From the profound darkness, however, that covers the land, a ray of light is shining forth in the person of a native of great literary acquirement, and of a sect from whom alone any absolute benefit can be expected to result. The authority of the Brahman is absolutely necessary to the completion of the grand design, and in this individual, it is hoped, a firm support will be given to the completion of the work. Under a host of persecution, he has succeeded in establishing a sect, consisting already of one thousand persons, who worship the true God, and take the moral law of the gospel for their guide. From such a beginning more is to be expected, than from the exertions of strangers. A spirit of inquiry has been elicited, and the altars of Belial must give way to those of a pure and spotless Deity.

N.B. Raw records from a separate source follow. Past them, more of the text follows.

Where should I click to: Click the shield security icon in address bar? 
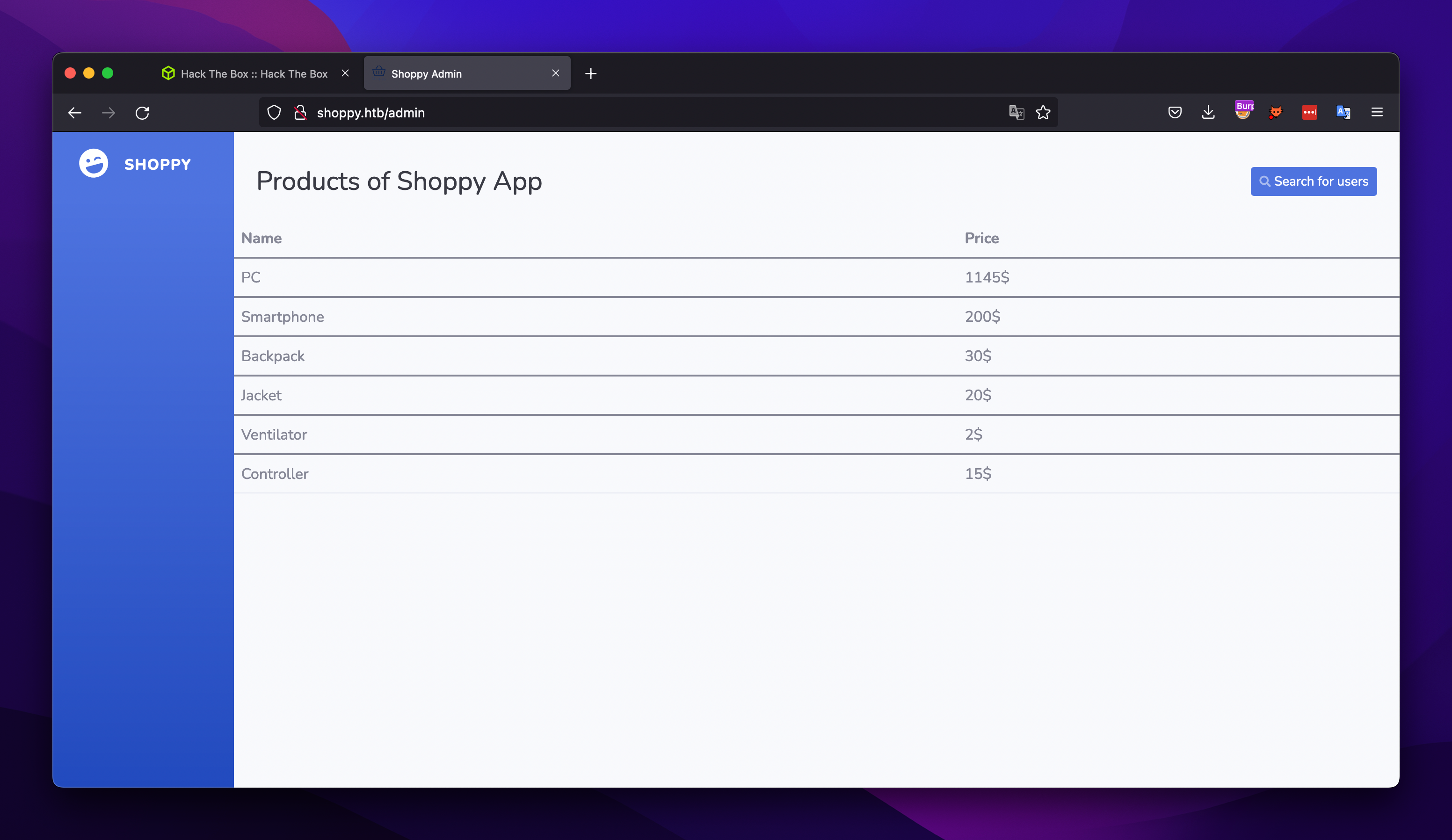click(275, 112)

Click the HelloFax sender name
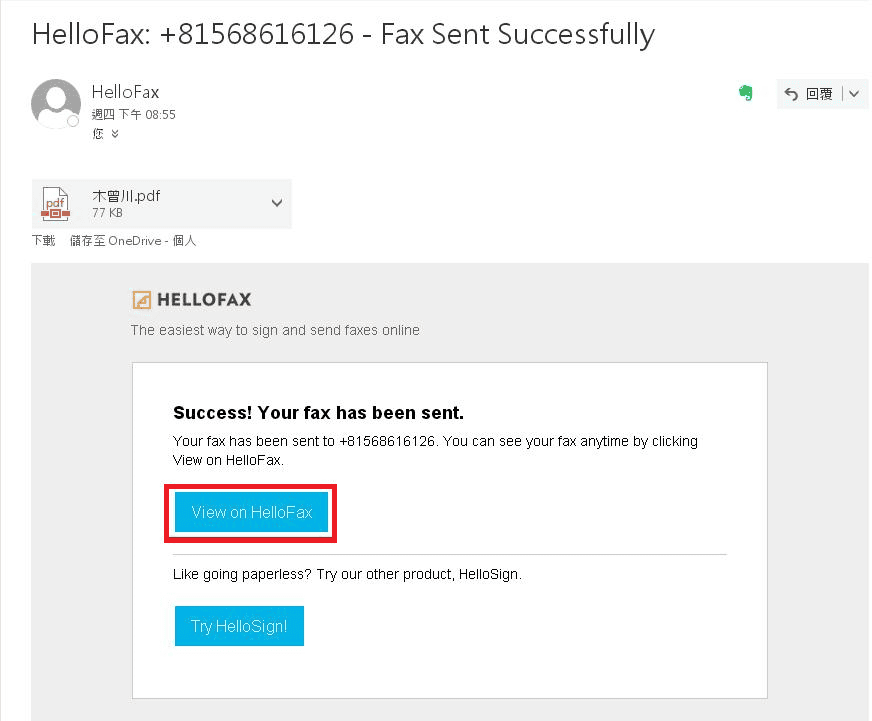125,93
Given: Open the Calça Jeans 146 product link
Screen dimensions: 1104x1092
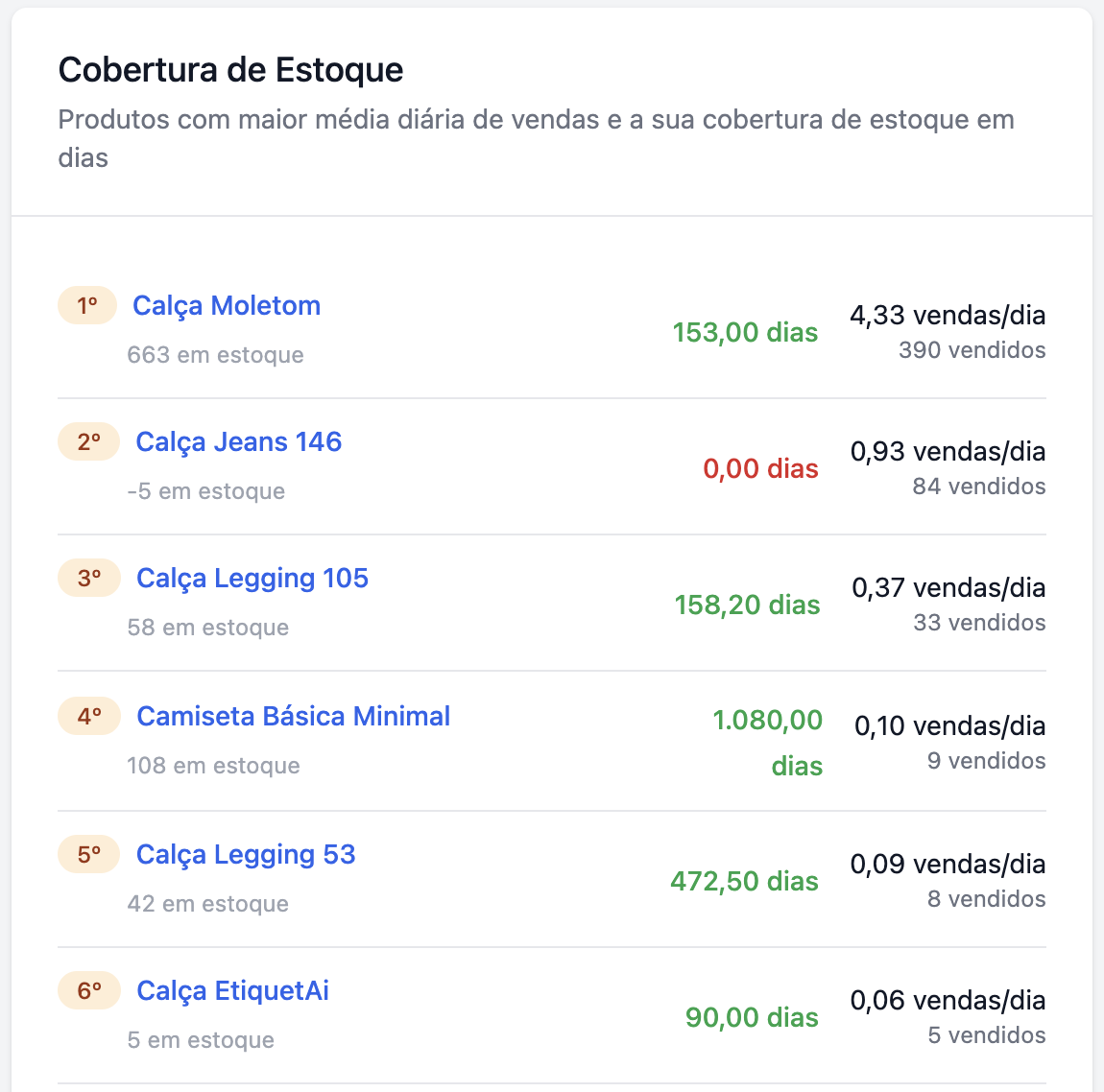Looking at the screenshot, I should click(238, 442).
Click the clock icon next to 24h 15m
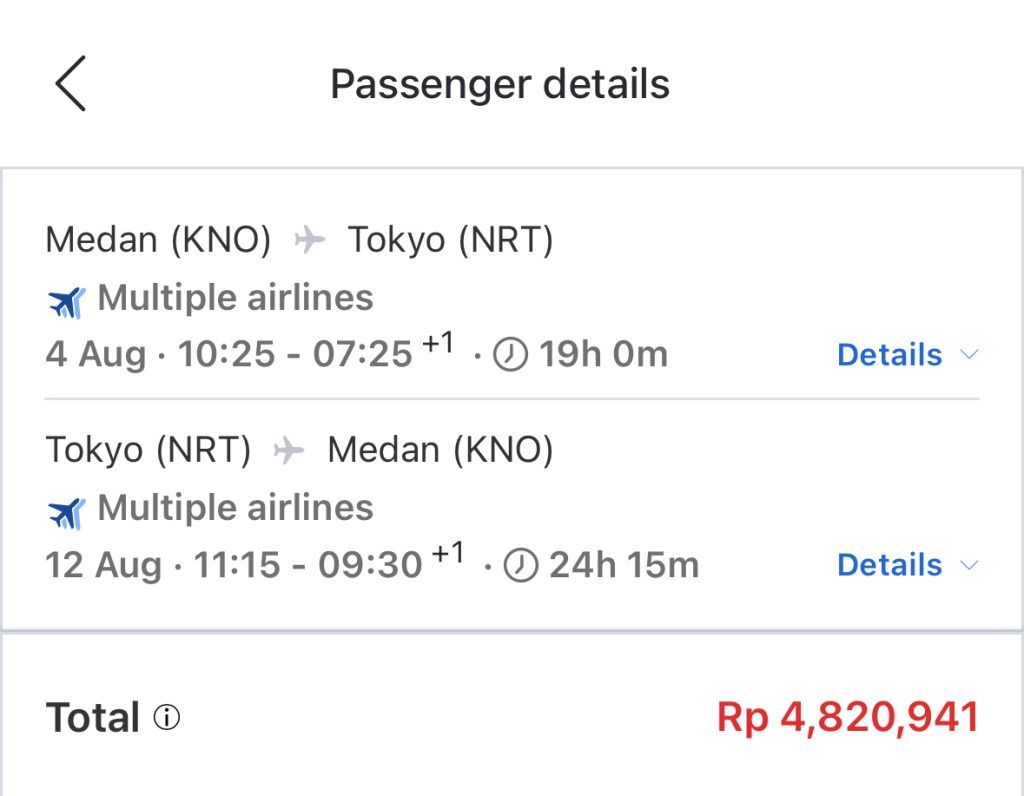Viewport: 1024px width, 796px height. (x=520, y=565)
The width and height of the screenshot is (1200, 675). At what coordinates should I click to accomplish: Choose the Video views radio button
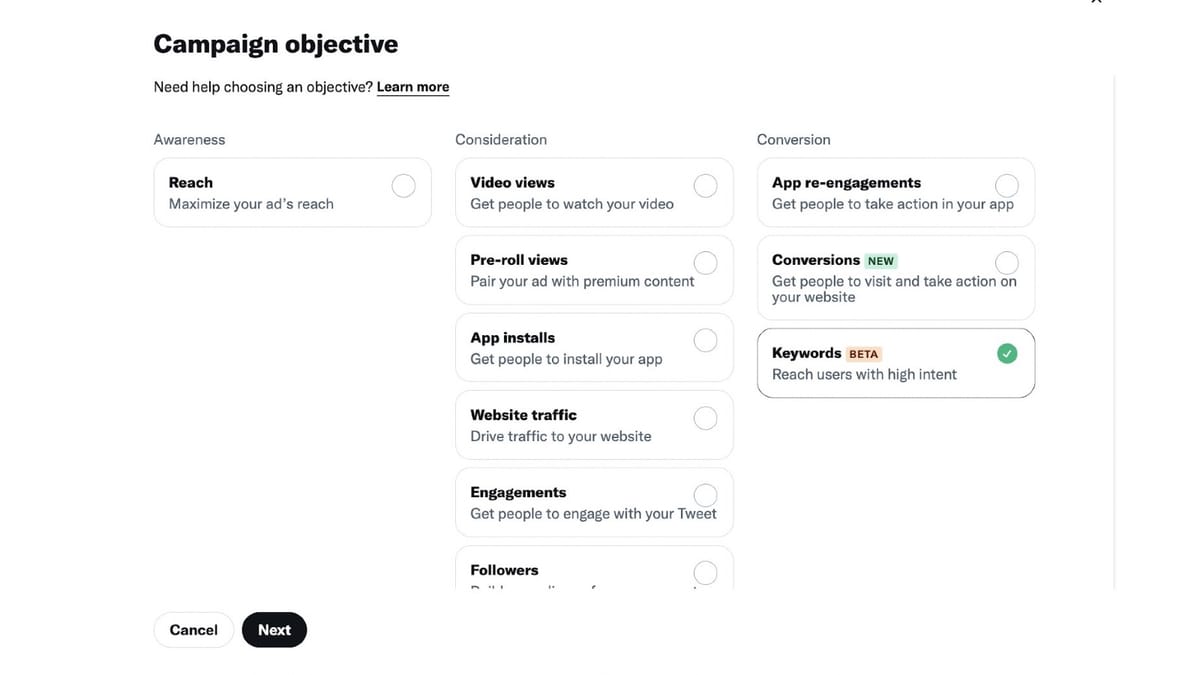[x=705, y=186]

On the whole we have derived much pleasure and information from the perusal of the Abbe's description, and ardently wish that, instead of avaricious speculators, a few more such men were resident in India.

P.

ART. III.-Remarks of the Edinburgh Reviewers on Mr. Walsh's Appeal.

[Selections have not been often made from the Edinburgh Review, because that Journal has a wide circulation in this

country. We are induced, at present, to depart from the observance of this rule, in consideration of the lively interest taken in the present literary warfare, waged between the Scotish critics and our accomplished champion, the author of the' Appeal.' Much praise has been given in some late American publications, to the candour and liberality said to be discoverable in the following critique. We confess ourselves unable to perceive any foundation for such compliments. The Edinburgh Reviewers make an artful and disingenuous defence, and while professing friendship and goodwill, exert their utmost efforts to destroy the reputation, and impede the circulation of the Appeal.' To attain these objects, truth and candour are unhesitatingly sacrificed. They unblushingly deny that they had ever spoken ill of the essential characteristics of the American character-charge Mr. W. with having for his avowed object the excitement of a hostile spirit between the two countries, and represent the notice taken in the Appeal' of the sins of their Journal, as a principal part of the work. These assertions are not more dishonest than their personal attack on Mr. W. is undignified and unfair.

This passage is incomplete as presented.